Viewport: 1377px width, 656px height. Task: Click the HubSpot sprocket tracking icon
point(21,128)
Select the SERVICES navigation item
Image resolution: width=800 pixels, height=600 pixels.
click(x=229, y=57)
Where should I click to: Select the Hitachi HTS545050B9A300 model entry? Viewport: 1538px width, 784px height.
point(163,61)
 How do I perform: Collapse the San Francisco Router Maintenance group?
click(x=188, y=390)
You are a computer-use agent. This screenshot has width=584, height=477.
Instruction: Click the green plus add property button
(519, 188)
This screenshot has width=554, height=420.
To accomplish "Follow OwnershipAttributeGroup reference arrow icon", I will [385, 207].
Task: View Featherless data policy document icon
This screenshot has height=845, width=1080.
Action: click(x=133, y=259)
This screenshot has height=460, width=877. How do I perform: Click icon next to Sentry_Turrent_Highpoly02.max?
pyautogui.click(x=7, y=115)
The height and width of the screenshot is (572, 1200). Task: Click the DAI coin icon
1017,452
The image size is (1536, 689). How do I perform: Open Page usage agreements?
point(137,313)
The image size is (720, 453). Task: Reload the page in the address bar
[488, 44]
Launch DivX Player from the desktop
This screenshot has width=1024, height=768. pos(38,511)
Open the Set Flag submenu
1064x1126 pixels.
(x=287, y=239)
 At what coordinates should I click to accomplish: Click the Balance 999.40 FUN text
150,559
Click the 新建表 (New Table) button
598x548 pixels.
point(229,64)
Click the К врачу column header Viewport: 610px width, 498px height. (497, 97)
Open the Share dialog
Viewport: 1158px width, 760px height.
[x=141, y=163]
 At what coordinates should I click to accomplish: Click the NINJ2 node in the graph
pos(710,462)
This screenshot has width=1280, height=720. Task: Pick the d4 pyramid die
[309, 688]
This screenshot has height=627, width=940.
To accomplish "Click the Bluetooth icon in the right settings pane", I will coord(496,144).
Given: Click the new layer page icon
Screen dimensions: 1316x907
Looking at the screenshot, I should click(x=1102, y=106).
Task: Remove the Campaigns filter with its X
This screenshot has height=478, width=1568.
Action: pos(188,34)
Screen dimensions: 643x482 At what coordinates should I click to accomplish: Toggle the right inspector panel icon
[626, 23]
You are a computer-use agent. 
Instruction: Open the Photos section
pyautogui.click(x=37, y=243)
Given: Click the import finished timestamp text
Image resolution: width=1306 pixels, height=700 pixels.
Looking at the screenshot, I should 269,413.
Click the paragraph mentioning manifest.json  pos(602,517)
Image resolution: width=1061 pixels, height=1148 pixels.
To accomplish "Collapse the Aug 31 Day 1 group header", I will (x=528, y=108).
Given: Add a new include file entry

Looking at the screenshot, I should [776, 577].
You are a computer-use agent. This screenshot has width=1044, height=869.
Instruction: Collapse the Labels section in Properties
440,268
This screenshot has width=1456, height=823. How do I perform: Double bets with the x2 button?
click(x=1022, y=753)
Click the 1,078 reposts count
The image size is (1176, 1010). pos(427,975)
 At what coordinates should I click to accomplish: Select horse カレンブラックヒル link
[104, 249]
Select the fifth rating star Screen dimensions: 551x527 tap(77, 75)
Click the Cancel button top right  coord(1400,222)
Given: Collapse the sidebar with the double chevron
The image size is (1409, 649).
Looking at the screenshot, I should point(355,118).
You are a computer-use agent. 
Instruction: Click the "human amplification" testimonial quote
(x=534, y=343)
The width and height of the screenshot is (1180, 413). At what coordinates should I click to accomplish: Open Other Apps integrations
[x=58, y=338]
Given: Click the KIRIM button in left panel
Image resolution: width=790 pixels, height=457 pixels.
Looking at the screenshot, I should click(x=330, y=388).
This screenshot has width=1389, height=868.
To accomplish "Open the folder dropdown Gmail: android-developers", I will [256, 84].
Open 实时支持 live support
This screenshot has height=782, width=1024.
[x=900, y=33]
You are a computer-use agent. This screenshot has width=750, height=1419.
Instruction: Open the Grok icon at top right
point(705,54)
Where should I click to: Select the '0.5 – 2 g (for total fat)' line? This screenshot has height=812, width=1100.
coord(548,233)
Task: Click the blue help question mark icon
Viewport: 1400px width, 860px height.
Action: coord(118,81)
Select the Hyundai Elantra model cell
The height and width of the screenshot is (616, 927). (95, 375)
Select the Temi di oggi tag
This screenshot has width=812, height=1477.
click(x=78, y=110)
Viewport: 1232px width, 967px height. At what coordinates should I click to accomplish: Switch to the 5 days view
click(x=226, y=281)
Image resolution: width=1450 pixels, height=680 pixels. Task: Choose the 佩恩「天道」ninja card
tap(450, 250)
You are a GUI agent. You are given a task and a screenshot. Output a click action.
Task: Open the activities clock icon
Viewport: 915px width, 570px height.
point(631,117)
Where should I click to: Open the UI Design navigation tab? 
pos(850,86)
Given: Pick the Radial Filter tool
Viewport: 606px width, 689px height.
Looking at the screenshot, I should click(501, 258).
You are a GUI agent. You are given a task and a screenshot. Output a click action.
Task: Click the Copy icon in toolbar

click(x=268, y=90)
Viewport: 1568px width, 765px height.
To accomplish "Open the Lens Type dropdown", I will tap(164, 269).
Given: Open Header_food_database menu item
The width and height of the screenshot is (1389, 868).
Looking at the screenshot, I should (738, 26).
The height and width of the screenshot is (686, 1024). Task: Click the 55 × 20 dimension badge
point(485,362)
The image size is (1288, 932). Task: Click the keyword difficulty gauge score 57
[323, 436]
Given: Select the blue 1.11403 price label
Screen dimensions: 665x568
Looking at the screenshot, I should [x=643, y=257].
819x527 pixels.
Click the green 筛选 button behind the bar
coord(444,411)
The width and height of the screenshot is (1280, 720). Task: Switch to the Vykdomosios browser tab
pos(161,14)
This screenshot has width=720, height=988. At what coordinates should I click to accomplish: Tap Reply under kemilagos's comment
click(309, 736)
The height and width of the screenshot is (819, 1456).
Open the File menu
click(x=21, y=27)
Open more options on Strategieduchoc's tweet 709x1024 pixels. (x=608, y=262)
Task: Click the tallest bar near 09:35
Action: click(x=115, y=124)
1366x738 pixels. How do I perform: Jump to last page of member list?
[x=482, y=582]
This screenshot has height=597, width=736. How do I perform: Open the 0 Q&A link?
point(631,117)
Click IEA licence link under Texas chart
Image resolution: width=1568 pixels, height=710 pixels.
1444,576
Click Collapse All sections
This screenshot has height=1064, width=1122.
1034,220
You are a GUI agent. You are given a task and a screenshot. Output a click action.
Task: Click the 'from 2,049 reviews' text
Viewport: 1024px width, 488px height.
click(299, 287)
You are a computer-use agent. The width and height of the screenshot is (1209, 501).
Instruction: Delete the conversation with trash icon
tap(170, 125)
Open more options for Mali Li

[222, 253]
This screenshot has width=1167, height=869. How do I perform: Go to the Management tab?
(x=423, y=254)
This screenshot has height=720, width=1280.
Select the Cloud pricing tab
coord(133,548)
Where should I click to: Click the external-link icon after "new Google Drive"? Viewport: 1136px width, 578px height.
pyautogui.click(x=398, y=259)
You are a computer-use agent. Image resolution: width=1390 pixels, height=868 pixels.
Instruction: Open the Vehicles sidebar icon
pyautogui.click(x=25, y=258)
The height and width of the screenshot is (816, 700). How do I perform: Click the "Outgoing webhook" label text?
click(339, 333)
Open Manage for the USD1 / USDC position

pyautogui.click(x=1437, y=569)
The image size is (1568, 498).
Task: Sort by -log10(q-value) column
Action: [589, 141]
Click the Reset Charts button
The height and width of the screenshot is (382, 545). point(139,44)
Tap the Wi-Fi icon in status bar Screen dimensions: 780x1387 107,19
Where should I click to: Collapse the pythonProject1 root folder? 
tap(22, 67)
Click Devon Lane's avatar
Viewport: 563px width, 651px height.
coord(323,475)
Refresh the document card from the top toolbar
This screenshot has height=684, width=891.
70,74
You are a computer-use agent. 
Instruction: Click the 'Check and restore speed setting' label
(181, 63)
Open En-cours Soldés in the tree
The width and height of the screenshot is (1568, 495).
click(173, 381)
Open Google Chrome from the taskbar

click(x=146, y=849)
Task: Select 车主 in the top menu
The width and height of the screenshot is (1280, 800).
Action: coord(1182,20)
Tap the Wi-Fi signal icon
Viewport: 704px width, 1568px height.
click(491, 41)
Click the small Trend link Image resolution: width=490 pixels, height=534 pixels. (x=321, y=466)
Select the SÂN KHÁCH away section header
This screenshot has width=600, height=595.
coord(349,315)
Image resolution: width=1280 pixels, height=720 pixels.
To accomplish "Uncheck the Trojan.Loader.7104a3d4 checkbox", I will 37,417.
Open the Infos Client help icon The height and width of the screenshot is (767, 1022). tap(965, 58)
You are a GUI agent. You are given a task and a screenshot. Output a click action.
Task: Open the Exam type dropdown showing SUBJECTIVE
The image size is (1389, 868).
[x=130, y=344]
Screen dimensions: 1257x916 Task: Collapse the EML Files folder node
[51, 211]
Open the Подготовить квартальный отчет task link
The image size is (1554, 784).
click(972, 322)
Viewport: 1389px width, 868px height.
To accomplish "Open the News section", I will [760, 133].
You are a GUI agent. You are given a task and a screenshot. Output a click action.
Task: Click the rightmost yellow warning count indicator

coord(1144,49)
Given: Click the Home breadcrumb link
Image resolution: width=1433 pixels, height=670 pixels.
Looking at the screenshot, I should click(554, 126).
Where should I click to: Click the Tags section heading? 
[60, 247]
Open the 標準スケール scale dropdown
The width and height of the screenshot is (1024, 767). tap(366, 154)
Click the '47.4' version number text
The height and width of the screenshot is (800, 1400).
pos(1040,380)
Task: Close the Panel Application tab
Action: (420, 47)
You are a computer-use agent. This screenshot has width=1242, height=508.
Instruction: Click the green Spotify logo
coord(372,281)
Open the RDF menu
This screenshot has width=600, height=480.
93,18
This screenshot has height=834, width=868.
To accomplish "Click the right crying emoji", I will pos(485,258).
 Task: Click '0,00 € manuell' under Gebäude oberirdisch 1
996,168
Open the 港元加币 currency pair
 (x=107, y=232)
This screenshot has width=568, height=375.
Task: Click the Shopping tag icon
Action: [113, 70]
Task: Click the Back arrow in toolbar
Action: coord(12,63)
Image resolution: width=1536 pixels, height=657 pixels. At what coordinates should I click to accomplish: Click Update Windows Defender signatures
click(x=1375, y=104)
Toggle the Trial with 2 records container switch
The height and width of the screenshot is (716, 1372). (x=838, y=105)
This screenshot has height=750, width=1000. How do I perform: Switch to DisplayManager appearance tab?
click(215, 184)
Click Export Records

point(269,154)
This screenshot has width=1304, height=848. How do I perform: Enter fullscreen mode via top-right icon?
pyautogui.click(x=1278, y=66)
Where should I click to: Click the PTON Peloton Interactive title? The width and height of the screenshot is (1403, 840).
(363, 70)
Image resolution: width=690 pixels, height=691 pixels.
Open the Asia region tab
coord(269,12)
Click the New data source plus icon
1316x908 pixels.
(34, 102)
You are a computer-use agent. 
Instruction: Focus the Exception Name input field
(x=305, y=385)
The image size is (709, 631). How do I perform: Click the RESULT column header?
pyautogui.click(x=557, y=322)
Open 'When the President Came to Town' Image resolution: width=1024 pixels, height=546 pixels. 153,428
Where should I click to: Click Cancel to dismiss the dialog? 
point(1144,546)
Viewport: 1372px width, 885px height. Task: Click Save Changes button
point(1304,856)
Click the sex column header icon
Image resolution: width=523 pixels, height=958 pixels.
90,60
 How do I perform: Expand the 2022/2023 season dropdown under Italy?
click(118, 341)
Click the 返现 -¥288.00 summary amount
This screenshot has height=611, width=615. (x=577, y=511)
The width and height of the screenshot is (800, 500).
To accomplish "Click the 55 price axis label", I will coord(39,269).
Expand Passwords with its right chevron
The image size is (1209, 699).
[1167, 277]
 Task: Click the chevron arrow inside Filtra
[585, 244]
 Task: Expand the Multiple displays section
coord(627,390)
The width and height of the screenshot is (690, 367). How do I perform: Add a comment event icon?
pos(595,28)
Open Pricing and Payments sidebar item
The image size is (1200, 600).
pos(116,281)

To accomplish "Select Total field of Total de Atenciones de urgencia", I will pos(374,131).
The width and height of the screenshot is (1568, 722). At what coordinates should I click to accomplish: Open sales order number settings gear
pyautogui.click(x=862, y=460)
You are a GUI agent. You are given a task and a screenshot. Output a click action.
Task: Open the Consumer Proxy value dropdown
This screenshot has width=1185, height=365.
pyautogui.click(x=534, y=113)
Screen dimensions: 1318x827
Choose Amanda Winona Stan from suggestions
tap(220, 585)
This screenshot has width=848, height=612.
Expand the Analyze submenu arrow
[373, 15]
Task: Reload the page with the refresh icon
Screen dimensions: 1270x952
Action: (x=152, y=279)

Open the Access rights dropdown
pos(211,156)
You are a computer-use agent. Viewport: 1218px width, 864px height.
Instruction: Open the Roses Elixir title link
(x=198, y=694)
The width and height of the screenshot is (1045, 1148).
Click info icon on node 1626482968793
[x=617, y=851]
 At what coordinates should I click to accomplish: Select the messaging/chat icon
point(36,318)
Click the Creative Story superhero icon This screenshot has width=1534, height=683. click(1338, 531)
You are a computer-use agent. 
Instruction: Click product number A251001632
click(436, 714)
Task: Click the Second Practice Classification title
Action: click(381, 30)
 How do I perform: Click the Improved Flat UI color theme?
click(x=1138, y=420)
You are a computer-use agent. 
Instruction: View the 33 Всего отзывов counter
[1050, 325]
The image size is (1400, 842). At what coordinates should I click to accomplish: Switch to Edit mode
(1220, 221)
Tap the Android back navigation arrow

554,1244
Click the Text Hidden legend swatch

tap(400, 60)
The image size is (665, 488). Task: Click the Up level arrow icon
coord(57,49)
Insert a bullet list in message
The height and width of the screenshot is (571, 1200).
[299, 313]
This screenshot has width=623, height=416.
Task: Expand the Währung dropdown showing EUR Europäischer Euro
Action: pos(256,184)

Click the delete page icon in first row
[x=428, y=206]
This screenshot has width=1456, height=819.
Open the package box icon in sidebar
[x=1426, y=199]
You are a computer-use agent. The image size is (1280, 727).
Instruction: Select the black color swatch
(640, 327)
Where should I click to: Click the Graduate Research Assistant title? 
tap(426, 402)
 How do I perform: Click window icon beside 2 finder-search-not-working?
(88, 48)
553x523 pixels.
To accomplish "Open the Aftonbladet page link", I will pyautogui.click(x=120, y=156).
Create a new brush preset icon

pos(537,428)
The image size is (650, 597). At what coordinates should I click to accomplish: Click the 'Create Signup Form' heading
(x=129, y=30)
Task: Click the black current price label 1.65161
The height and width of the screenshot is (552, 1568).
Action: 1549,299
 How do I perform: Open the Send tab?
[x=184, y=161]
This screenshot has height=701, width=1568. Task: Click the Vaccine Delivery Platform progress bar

======

## WHAT IS NEEDED
List each line of the records that holds the string "item".

## TASK OUTPUT
Select the SERVICES navigation item
Given: Open Header_food_database menu item
Open Pricing and Payments sidebar item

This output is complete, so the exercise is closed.